**Goal of the exercise**: Swap "dropdown" for "menu" in the records below, from the line with "is (410, 771)." up to and including the line with "Click the 113". Give back only those lines, with nothing else changed.

**Record set**:
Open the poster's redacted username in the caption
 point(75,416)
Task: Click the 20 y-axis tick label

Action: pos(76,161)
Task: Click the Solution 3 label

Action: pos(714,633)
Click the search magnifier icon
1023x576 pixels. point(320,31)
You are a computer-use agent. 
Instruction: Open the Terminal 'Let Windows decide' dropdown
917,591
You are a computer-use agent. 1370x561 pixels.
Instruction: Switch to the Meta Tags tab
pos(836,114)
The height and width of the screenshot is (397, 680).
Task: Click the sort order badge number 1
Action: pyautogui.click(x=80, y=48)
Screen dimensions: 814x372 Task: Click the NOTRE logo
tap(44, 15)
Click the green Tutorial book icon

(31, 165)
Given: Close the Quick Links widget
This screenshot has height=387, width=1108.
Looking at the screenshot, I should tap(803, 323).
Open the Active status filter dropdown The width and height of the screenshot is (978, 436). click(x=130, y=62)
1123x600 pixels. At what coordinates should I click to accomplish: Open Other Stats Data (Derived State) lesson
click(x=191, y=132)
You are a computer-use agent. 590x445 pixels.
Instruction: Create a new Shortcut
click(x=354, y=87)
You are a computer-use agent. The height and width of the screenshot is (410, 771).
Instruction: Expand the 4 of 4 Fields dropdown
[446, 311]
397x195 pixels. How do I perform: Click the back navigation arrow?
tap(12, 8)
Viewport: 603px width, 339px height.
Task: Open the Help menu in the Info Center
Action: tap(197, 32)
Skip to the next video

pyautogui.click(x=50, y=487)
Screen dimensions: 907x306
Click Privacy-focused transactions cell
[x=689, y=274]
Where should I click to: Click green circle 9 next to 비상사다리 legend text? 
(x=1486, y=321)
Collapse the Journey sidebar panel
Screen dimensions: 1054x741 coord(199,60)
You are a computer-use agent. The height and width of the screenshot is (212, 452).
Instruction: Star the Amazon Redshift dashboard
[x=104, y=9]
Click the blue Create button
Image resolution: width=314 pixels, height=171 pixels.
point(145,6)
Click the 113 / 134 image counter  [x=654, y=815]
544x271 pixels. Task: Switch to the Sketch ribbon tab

**Expected answer**:
You are a computer-use agent. The height and width of the screenshot is (410, 771).
Instruction: Expand the 4 of 4 Fields menu
[446, 311]
397x195 pixels. How do I perform: Click the back navigation arrow?
tap(12, 8)
Viewport: 603px width, 339px height.
Task: Open the Help menu in the Info Center
Action: tap(197, 32)
Skip to the next video

pyautogui.click(x=50, y=487)
Screen dimensions: 907x306
Click Privacy-focused transactions cell
[x=689, y=274]
Where should I click to: Click green circle 9 next to 비상사다리 legend text? 
(x=1486, y=321)
Collapse the Journey sidebar panel
Screen dimensions: 1054x741 coord(199,60)
You are a computer-use agent. The height and width of the screenshot is (212, 452).
Instruction: Star the Amazon Redshift dashboard
[x=104, y=9]
Click the blue Create button
Image resolution: width=314 pixels, height=171 pixels.
point(145,6)
Click the 113 / 134 image counter  [x=654, y=815]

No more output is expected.